Sunday, June 27, 2010

Jace Smith's Misstatement in News-Leader

Dear Springfield City Council,

Jace Smith, director of Missouri State Advocacy for the American Heart Association, in his News-Leader June 26th op-ed, "Support Workplace Smoking ban in Springfield", cites a study published last October in Journal of the American College of Cardiology which found that smoking bans cut heart attack rates 17 percent in communities that impose them. But the Kansas University researchers who conducted that study now admit they made a mistake and have published a correction of their study in the Journal of the American College of Cardiology. The corrected rate of decline is 8 percent. Boston University researcher Dr. Michael Siegel points out that 8 percent is "a rate of decline not significantly different from the levels of decline in heart attacks that are being observed in the absence of smoking bans, which have varied between 5 percent and 10 percent per year in many communities."
http://content.onlinejacc.org/cgi/content/full/54/20/1902-a
http://kansas.watchdog.org/2777/smoking-ban-advocate-says-some-claims-just-smoke/

Springfield Councilmen, smoking ban proponents in both St. Louis and Springfield argue that only strict smoking bans should be passed in order to cut heart attack rates. I wanted to let you know that the most comprehensive study yet conducted concerning the public health effects of smoking bans has found that smoking bans do not decrease mortality rates, hospital admissions orheart attack rates in communities that impose them. The study was conducted by researchers from the Rand Corporation, Stanford University, the University of Wisconsin and the Congressional Budget Office. The National Bureau of Economic Research has already circulated this study, CHANGES IN U.S. HOSPITALIZATION AND MORTALITY RATES FOLLOWING SMOKING BANS, as a working paper, and it will soon be published in a major medical journal. http://www.nber.org/papers/w14790 Please find this study attached.

- **Directions**
Reproduce verbatim everything from "Springfield Councilmen, smoking" down to "this study attached." in the letter to the Springfield City Council above.

- **Information shown**
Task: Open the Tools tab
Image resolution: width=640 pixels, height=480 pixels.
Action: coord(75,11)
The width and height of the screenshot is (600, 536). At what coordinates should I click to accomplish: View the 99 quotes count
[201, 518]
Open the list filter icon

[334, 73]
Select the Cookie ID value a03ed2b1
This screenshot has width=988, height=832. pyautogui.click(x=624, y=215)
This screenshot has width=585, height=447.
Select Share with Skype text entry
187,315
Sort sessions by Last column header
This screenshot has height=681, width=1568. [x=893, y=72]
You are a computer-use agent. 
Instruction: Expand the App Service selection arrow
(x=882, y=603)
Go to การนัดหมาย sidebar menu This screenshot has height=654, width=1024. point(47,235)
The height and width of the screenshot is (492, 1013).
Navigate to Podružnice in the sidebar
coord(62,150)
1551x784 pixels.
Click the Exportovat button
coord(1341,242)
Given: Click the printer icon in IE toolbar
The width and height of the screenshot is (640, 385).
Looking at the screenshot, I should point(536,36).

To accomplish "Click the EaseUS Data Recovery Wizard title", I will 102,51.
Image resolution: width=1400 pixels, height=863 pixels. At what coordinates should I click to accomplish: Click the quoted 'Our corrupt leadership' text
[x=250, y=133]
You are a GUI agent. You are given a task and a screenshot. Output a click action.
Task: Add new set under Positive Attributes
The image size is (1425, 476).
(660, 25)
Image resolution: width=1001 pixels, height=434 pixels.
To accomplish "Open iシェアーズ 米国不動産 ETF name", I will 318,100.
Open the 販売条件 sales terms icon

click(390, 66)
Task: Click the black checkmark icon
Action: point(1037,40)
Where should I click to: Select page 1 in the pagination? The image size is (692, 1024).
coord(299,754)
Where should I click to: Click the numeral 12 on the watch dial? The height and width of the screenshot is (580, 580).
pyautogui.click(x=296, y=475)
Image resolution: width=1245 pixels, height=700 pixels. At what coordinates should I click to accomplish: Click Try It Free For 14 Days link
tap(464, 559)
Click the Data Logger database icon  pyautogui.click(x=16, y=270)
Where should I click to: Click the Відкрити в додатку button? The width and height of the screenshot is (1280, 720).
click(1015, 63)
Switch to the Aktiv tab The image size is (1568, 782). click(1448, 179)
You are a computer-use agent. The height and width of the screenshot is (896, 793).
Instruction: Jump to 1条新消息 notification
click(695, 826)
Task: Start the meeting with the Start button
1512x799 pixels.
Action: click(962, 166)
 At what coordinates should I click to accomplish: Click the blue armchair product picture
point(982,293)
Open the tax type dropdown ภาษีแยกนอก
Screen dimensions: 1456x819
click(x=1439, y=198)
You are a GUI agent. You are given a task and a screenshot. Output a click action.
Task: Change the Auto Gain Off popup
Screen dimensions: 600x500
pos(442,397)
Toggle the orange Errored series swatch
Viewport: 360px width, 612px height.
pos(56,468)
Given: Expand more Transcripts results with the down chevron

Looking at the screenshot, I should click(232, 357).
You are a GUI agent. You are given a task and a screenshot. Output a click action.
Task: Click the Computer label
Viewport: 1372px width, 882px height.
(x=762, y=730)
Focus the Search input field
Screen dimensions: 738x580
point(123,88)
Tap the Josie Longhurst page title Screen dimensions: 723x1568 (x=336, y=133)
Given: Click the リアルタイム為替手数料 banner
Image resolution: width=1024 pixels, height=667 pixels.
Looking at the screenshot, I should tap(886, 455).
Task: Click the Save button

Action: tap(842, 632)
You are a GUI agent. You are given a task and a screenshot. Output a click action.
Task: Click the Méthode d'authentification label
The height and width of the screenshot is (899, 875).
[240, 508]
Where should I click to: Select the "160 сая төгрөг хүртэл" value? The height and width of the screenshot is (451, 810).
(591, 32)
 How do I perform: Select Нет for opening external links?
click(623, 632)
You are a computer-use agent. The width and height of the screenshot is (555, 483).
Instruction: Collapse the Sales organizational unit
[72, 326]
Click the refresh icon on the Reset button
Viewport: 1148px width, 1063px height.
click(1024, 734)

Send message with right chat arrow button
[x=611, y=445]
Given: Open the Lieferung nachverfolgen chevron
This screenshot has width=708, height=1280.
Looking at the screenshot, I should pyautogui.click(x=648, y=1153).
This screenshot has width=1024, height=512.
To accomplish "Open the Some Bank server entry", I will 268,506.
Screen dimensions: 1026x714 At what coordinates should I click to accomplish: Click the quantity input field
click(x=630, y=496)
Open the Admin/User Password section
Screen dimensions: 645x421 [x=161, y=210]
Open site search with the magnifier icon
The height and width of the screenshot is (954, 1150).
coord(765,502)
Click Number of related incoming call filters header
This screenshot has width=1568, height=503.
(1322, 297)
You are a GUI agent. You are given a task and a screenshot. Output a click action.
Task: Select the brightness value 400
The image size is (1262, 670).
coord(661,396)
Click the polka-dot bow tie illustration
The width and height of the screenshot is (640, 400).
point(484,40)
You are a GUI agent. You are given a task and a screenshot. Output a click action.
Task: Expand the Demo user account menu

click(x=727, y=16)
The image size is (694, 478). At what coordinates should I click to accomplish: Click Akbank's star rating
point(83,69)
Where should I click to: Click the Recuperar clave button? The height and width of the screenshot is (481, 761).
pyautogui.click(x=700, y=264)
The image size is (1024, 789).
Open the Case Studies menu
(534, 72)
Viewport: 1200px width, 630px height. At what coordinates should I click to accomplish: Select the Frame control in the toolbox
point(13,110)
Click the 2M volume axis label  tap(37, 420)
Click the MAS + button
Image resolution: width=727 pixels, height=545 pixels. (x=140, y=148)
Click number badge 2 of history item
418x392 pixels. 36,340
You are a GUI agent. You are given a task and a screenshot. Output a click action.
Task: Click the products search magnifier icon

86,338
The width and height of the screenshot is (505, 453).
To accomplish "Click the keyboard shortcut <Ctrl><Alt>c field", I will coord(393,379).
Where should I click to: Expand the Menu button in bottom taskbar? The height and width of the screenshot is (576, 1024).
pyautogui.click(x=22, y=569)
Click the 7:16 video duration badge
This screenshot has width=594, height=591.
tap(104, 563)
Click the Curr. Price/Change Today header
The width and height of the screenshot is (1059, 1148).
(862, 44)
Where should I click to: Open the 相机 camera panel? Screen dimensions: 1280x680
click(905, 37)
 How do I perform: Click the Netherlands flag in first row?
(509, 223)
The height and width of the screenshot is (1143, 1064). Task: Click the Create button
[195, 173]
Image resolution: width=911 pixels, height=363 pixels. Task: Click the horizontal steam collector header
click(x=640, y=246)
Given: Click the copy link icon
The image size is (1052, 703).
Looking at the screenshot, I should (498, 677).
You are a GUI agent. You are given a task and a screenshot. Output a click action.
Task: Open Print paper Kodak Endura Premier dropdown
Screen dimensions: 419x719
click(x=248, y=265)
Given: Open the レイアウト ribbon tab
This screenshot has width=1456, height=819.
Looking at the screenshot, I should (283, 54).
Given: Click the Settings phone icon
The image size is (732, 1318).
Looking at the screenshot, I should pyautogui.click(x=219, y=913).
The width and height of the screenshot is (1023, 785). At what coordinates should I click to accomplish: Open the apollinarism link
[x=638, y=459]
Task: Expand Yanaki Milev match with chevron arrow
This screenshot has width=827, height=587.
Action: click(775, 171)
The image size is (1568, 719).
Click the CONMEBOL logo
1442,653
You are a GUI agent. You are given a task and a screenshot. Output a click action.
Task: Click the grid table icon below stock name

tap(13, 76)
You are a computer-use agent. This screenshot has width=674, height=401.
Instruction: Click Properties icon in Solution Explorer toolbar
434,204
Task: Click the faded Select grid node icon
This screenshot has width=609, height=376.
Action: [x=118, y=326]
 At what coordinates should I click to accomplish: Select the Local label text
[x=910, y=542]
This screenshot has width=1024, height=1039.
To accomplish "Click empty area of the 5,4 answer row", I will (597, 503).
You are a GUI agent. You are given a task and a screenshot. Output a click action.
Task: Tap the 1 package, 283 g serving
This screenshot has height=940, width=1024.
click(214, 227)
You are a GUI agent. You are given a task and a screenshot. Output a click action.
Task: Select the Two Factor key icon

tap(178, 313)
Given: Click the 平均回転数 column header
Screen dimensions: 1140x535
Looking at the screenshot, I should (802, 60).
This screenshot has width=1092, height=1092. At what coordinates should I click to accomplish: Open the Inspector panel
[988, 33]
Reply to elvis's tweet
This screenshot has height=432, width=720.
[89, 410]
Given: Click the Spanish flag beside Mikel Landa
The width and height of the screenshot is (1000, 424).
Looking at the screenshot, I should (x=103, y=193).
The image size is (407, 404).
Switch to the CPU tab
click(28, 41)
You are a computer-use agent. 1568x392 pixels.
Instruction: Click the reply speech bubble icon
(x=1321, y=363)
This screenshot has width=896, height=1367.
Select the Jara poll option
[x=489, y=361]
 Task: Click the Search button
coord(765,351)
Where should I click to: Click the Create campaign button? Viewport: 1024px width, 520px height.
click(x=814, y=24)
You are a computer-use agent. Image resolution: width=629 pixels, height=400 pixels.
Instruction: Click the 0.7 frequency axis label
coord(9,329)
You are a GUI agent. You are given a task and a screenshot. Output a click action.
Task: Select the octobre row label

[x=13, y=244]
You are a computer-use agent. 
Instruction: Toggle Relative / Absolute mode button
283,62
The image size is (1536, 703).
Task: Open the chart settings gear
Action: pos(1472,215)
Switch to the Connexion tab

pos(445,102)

- **Expected answer**
Springfield Councilmen, smoking ban proponents in both St. Louis and Springfield argue that only strict smoking bans should be passed in order to cut heart attack rates. I wanted to let you know that the most comprehensive study yet conducted concerning the public health effects of smoking bans has found that smoking bans do not decrease mortality rates, hospital admissions orheart attack rates in communities that impose them. The study was conducted by researchers from the Rand Corporation, Stanford University, the University of Wisconsin and the Congressional Budget Office. The National Bureau of Economic Research has already circulated this study, CHANGES IN U.S. HOSPITALIZATION AND MORTALITY RATES FOLLOWING SMOKING BANS, as a working paper, and it will soon be published in a major medical journal. http://www.nber.org/papers/w14790 Please find this study attached.